Bill Simpson

No. 48, 45
- Position: Safety

Personal information
- Born: December 5, 1951 (age 74) Detroit, Michigan, U.S.
- Listed height: 6 ft 1 in (1.85 m)
- Listed weight: 184 lb (83 kg)

Career information
- High school: Shrine (Royal Oak, Michigan)
- College: Michigan State
- NFL draft: 1974: 2nd round, 50th overall pick

Career history
- Los Angeles Rams (1974–1978); Buffalo Bills (1980–1982);

Awards and highlights
- PFWA All-Rookie Team (1974); 2× First-team All-Big Ten (1972, 1973);

Career NFL statistics
- Interceptions: 34
- Fumble recoveries: 10
- Sacks: 5
- Safeties: 1
- Stats at Pro Football Reference

= Bill Simpson (American football) =

American football player (born 1951)

William Thomas Simpson (born December 5, 1951) is an American former professional football player who was a defensive back in the National Football League (NFL) from 1974 to 1982. Before his NFL career, he played defensive back and punted for Michigan State University and was selected by the Los Angeles Rams in the second round of the 1974 NFL draft.
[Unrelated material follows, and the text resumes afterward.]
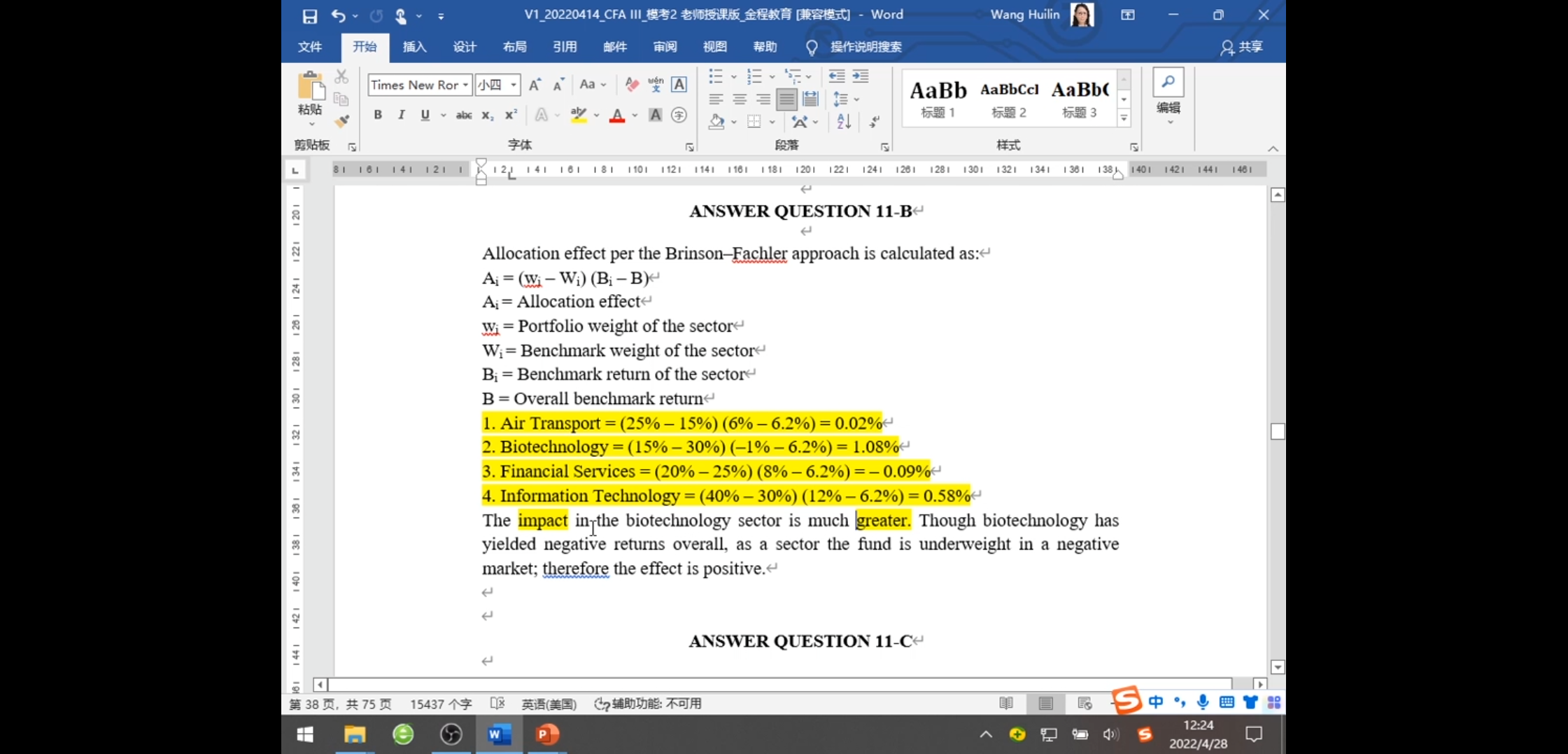The height and width of the screenshot is (754, 1568).
Task: Save the document using the floppy icon
Action: tap(309, 15)
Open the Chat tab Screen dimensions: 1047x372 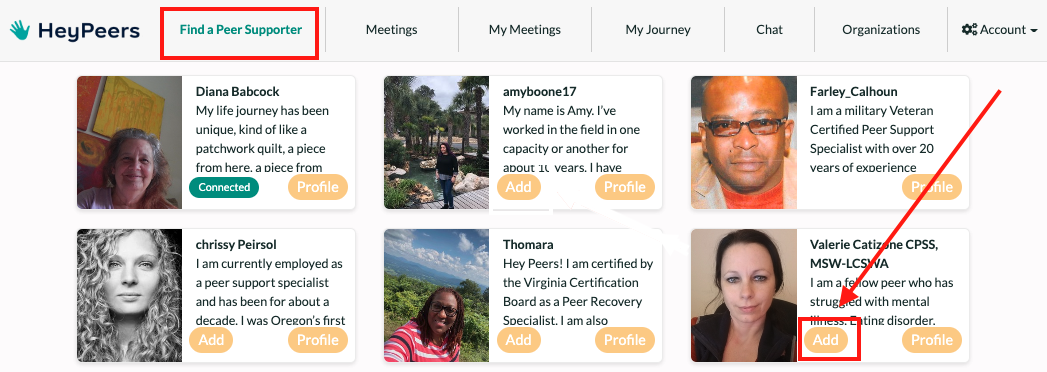click(x=769, y=30)
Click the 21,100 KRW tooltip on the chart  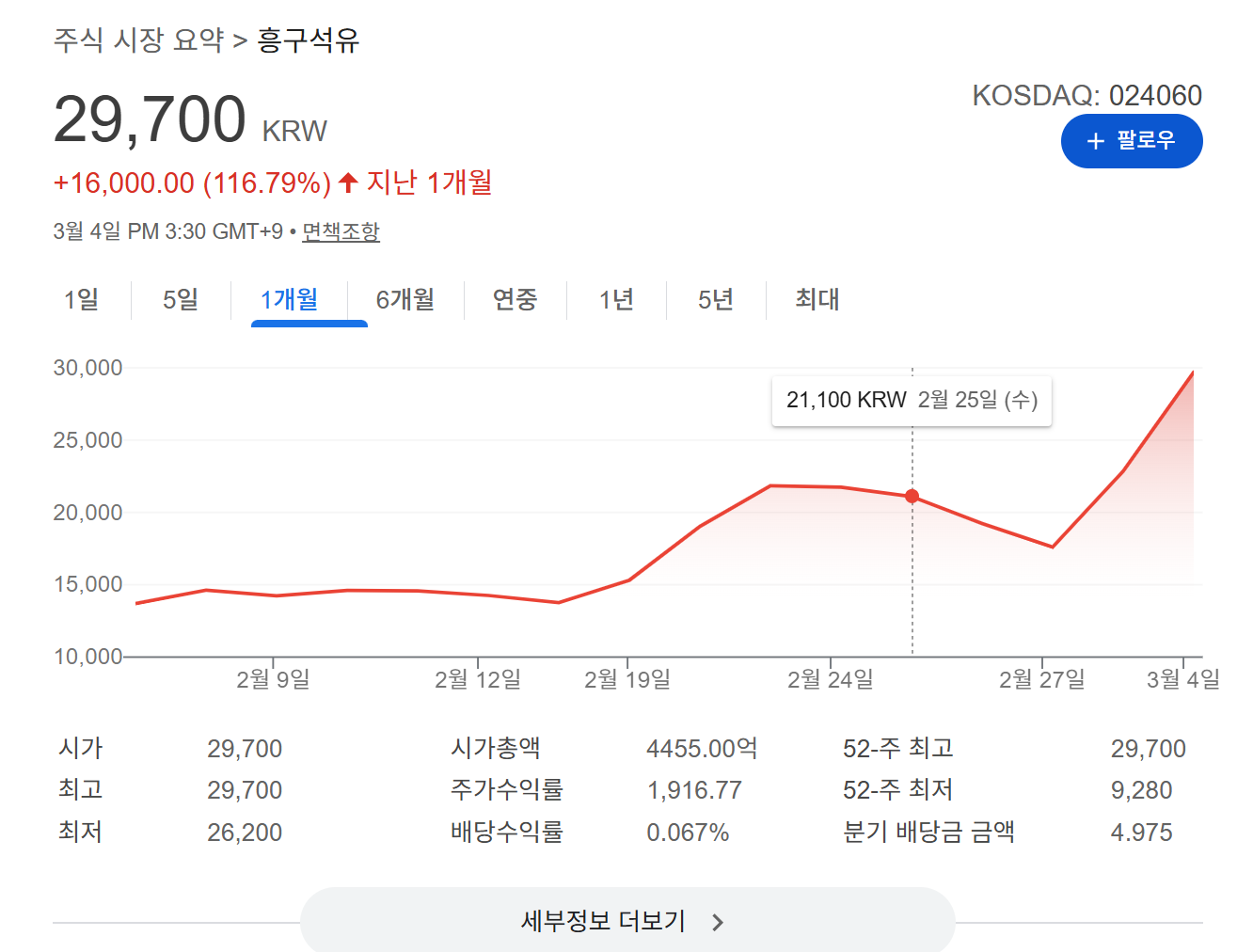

He was a standout athlete at Royal Oak Shrine High School and was elected to the Archdiocese of Detroit Catholic High School League Hall of Fame in 2007.

==Professional career==
Simpson played five seasons with the Los Angeles Rams (1974–1978) which culminated in his receiving several postseason awards. He finished his pro career with the Buffalo Bills (1980–1982), retiring with 34 interceptions and 9 more in postseason play.

During the 1981 Wild Card playoff game, played on December 27, 1981, at Shea Stadium, Simpson intercepted a pass near the end zone in the closing seconds of the game to preserve a win for the Bills over the New York Jets

==Personal life==
Simpson is the father of Brett Simpson, a 2009 and 2010 US Open of Surfing champion.